**DATA PROVIDED**
--------------------------------
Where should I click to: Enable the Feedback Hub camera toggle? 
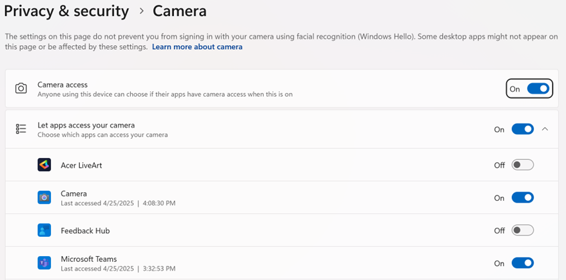[x=522, y=230]
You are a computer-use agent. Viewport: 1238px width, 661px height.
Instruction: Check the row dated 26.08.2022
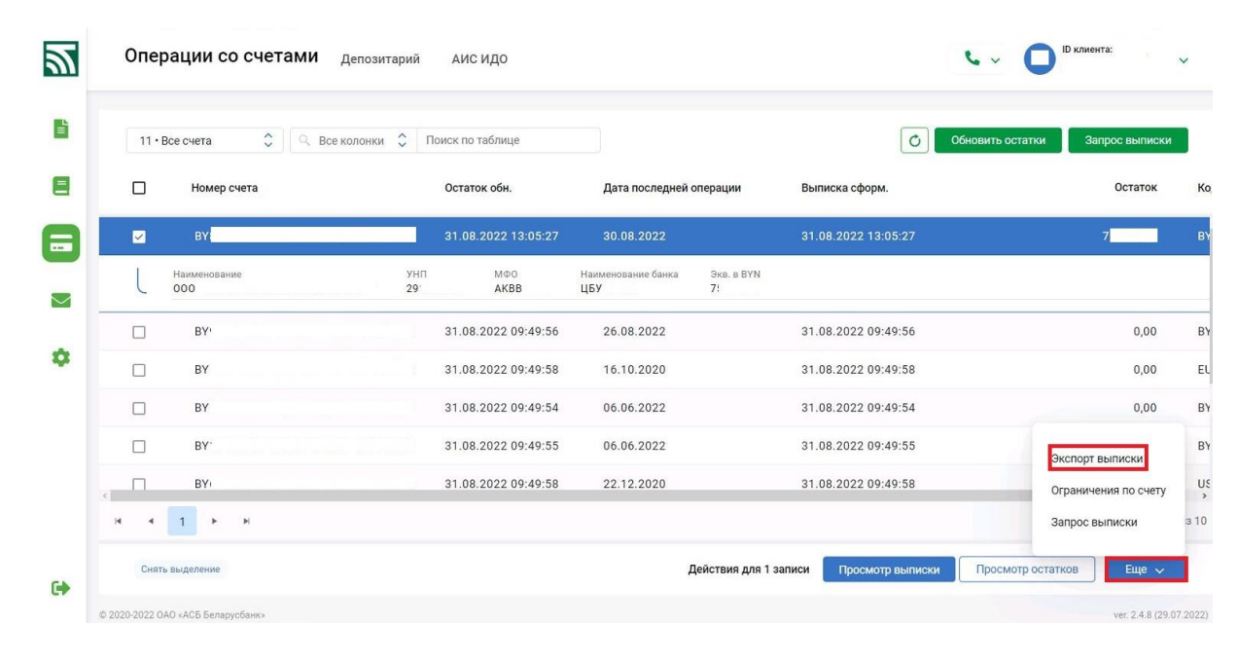(138, 332)
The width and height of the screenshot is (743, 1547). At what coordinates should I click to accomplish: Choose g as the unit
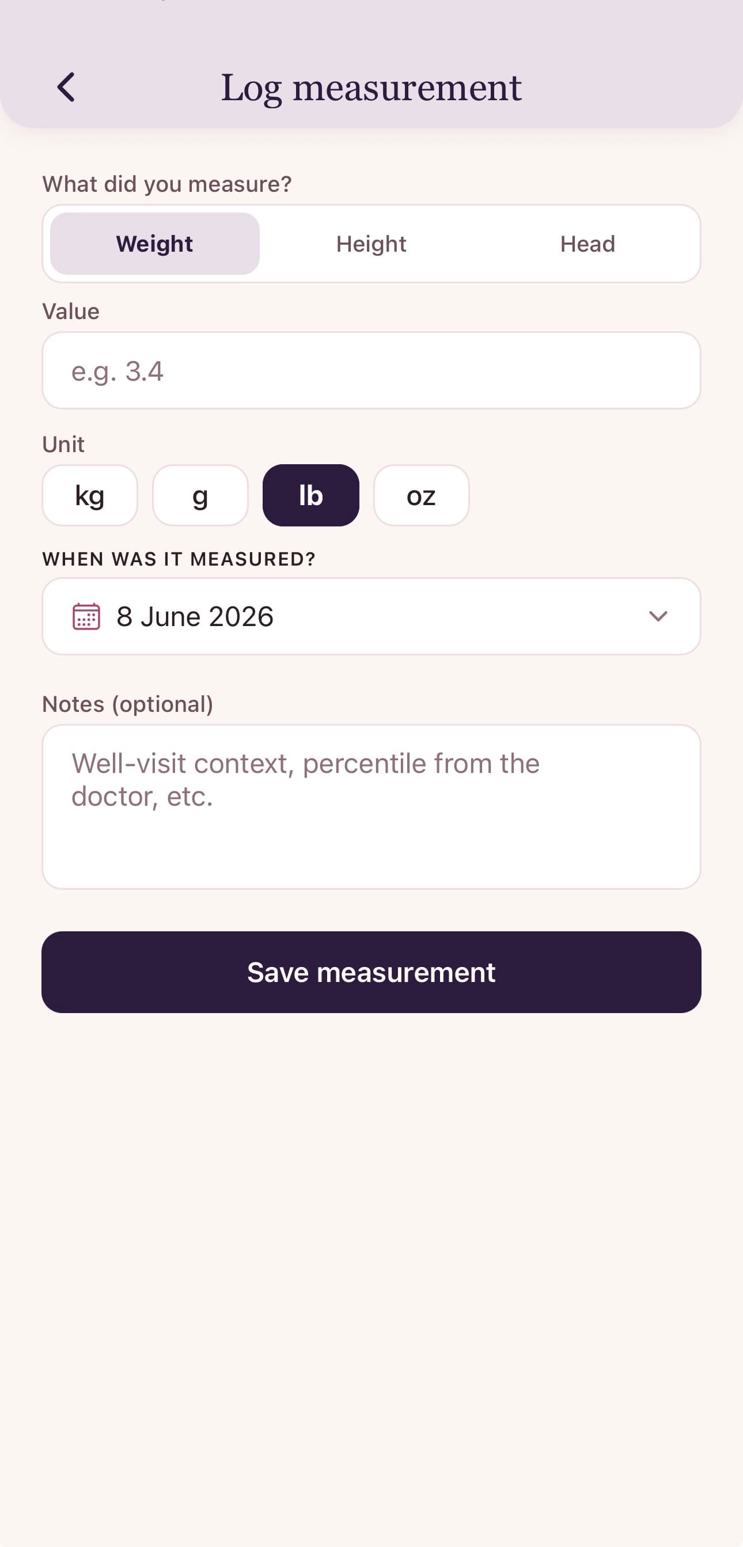[x=201, y=495]
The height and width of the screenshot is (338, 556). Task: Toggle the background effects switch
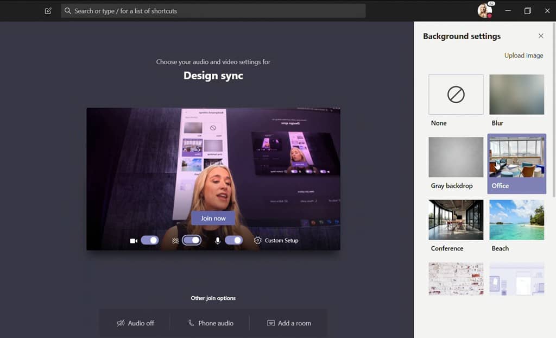coord(192,240)
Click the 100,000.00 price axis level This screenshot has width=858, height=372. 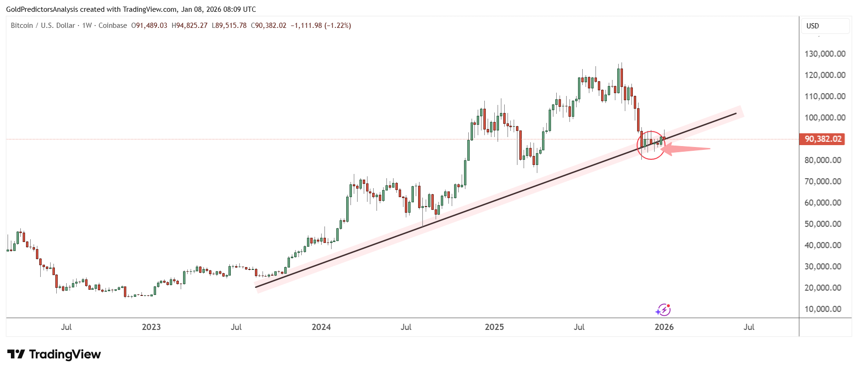point(825,118)
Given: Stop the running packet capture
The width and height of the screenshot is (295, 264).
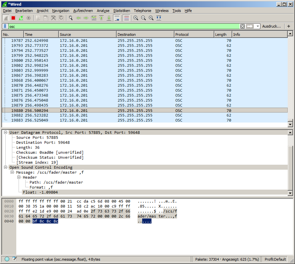Looking at the screenshot, I should tap(13, 18).
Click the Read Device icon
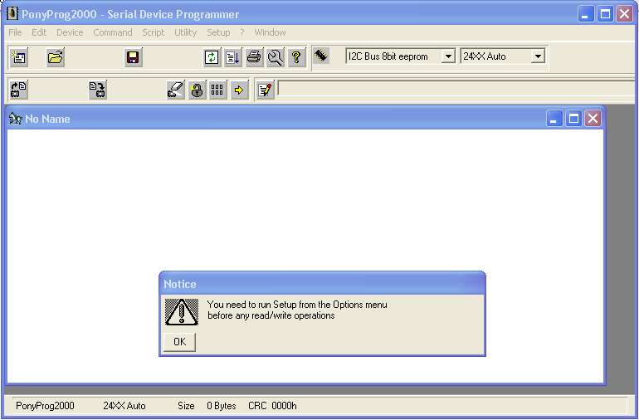The image size is (639, 420). 19,90
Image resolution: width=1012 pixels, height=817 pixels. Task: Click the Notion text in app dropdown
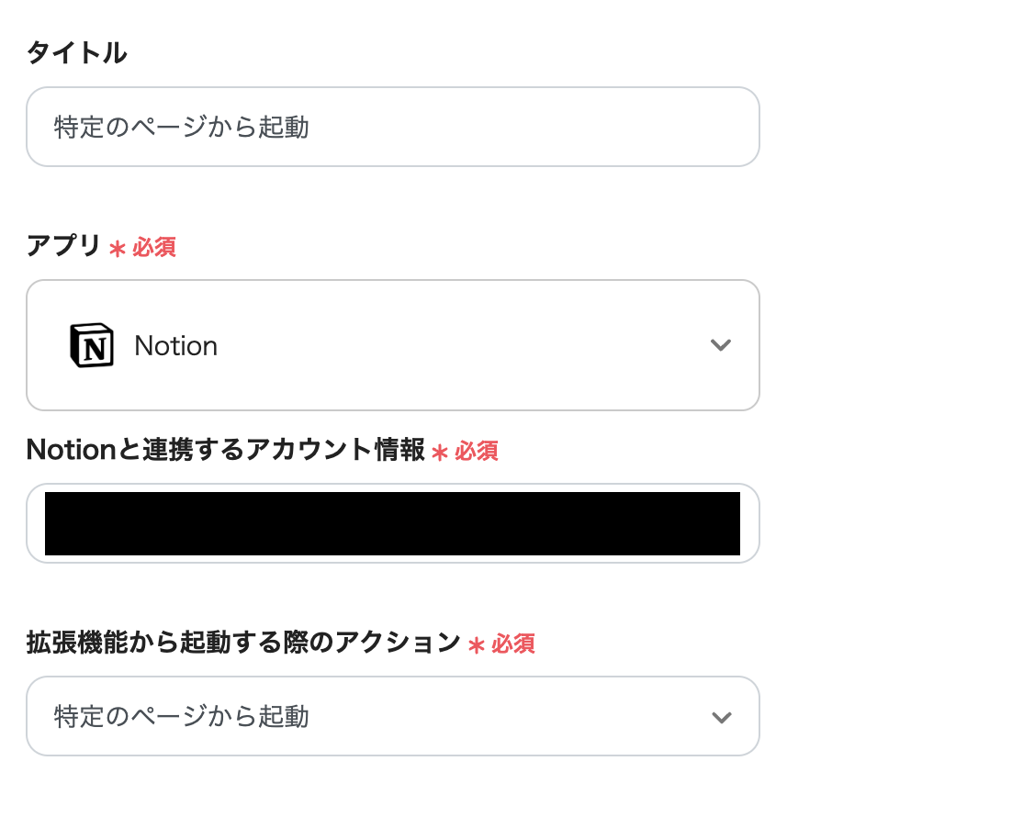pyautogui.click(x=175, y=346)
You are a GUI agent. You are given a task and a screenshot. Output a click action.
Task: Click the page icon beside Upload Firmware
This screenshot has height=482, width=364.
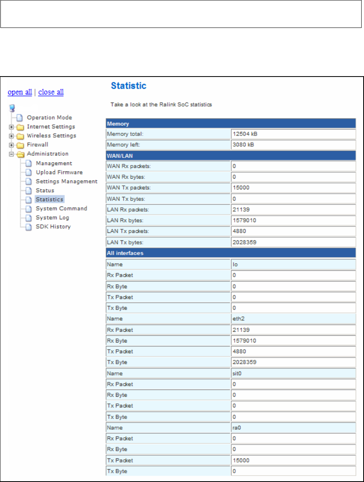28,173
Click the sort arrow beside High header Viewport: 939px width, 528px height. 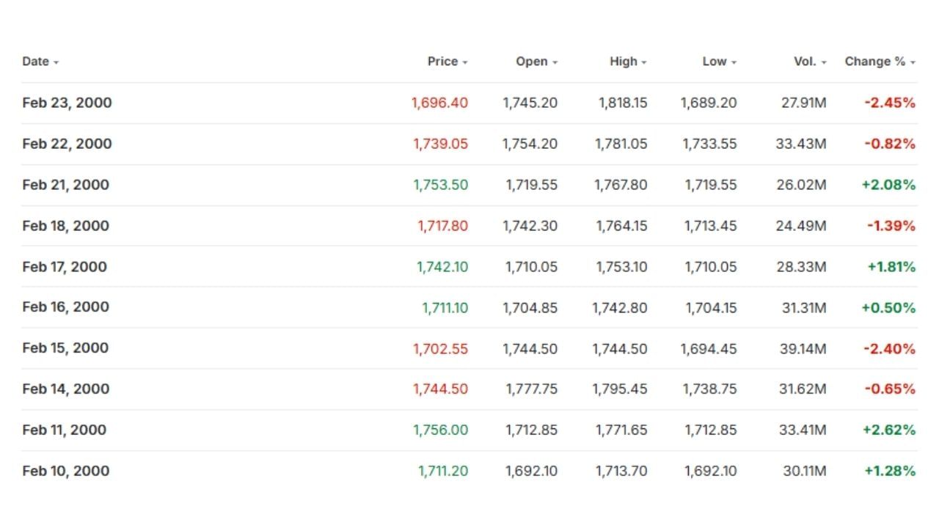point(644,63)
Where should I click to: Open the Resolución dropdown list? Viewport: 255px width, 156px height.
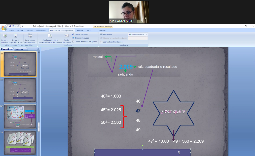[x=138, y=35]
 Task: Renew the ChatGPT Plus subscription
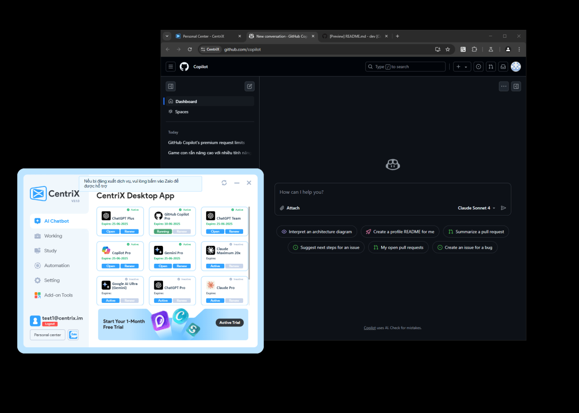pyautogui.click(x=130, y=231)
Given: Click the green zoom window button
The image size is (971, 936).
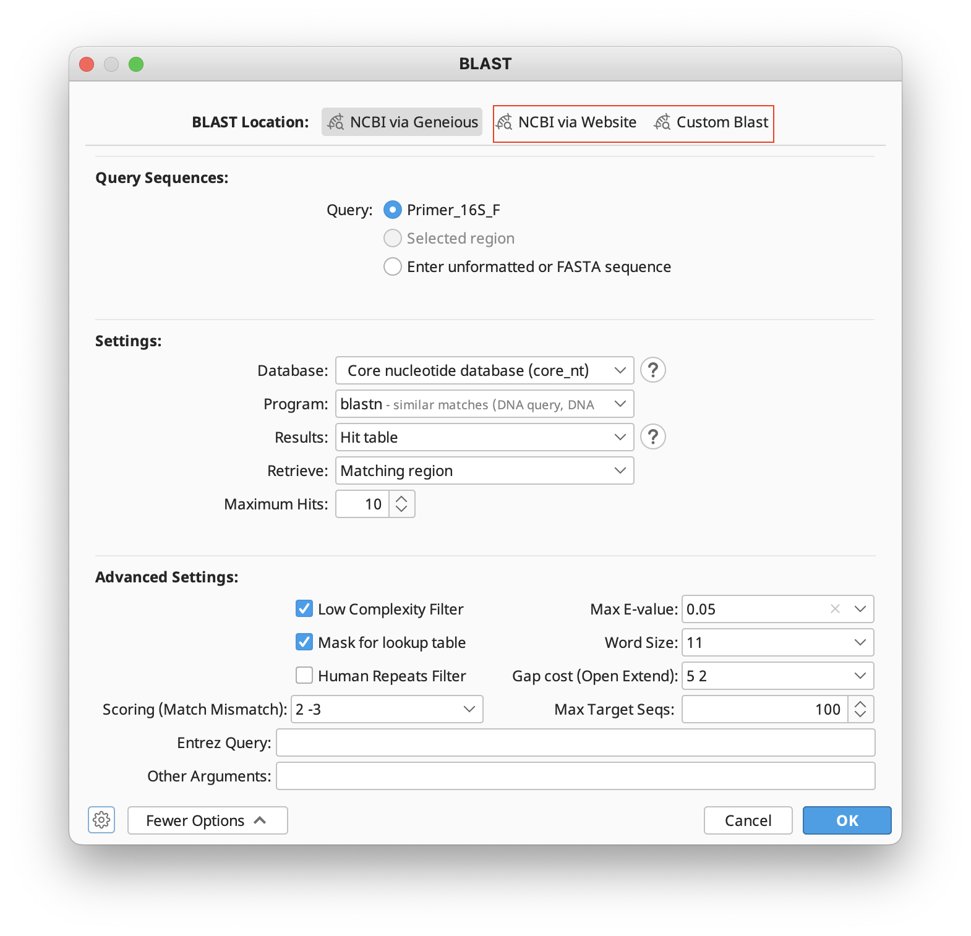Looking at the screenshot, I should (136, 64).
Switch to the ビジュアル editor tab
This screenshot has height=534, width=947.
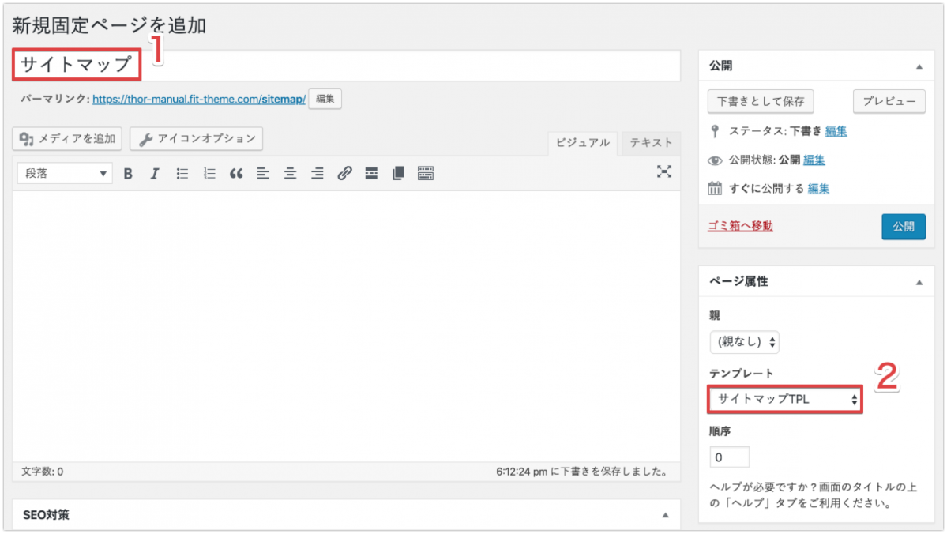[582, 143]
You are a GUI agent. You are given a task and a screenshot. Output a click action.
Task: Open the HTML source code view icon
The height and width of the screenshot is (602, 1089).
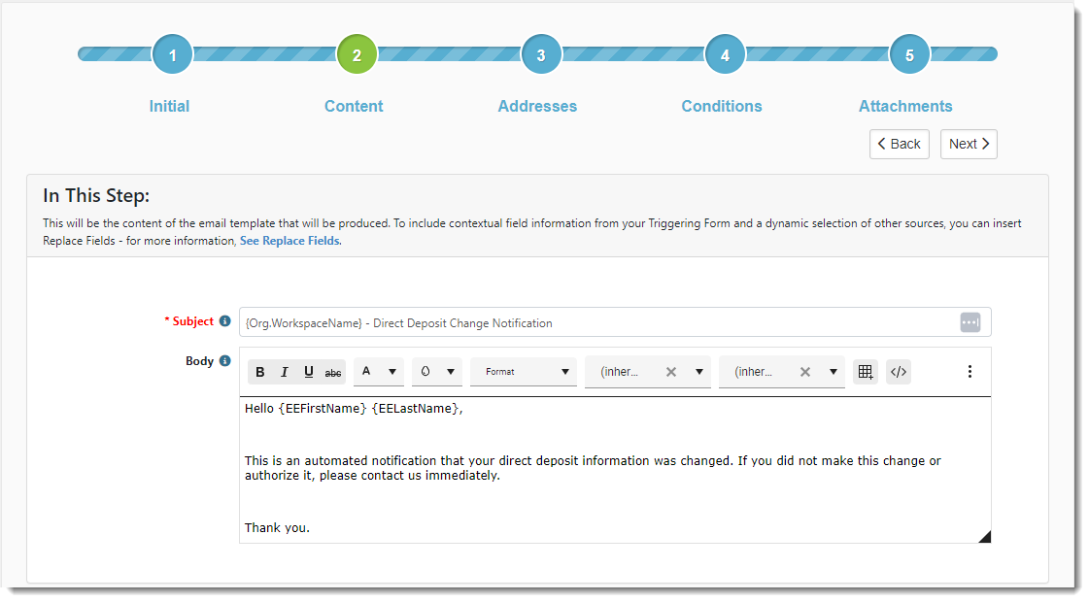(899, 372)
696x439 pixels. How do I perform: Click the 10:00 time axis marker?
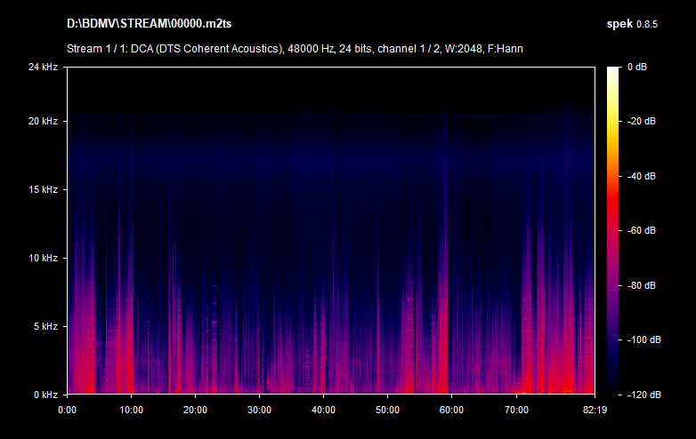[131, 410]
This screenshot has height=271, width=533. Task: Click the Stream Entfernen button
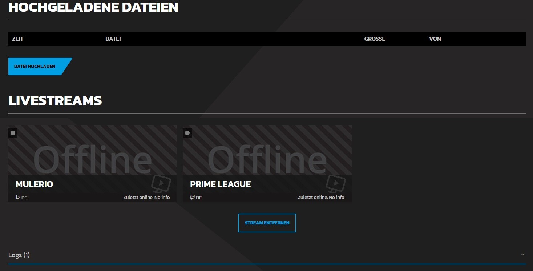coord(267,223)
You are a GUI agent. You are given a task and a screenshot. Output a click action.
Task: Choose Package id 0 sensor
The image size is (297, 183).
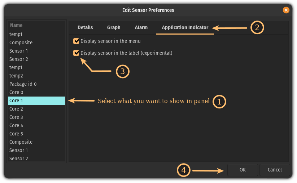click(36, 84)
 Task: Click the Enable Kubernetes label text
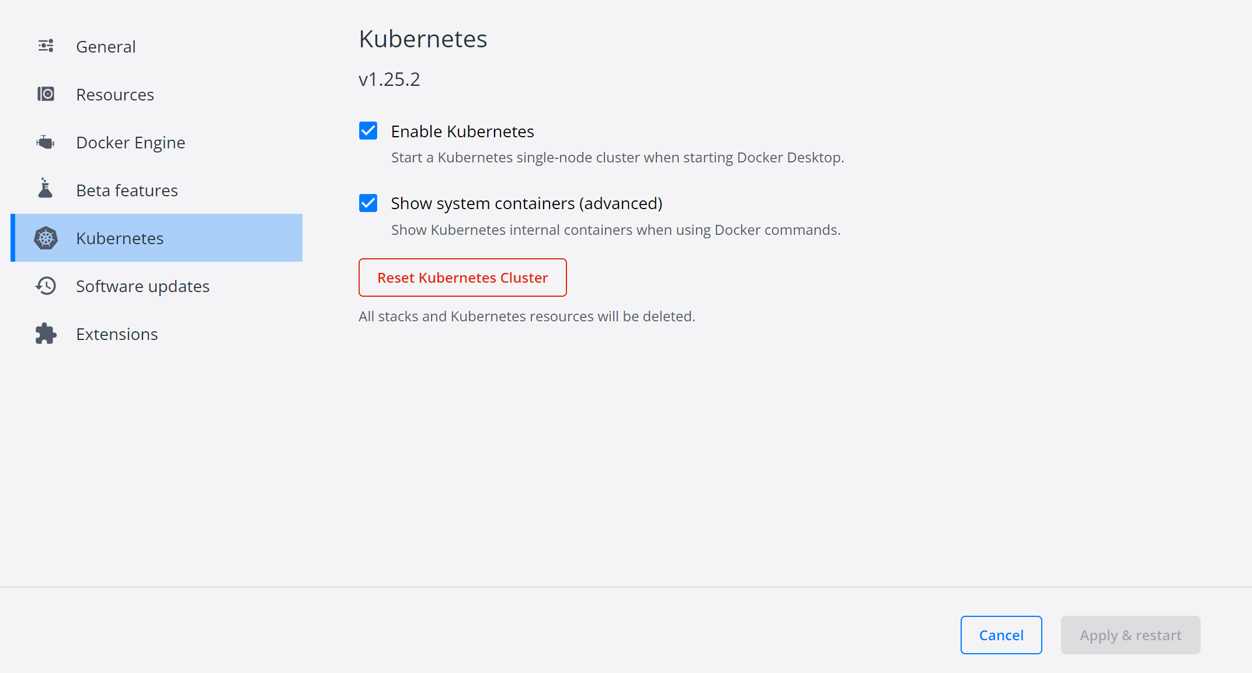point(462,131)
--------------------------------
**TASK STATEMENT**
Copy only this, please: the line with "Task: Open the HTML source code view icon" and every line after it through the end of the data, with no pictures.

**COMPLETED EXERCISE**
Task: Open the HTML source code view icon
The height and width of the screenshot is (602, 1089).
(899, 372)
696x439 pixels. How do I perform: Click the 10:00 time axis marker?
[131, 410]
This screenshot has height=271, width=533. Task: Click the Stream Entfernen button
coord(267,223)
You are a GUI agent. You are given a task and a screenshot. Output a click action.
Task: Choose Package id 0 sensor
The image size is (297, 183).
click(36, 84)
 Task: Click the Enable Kubernetes label text
point(462,131)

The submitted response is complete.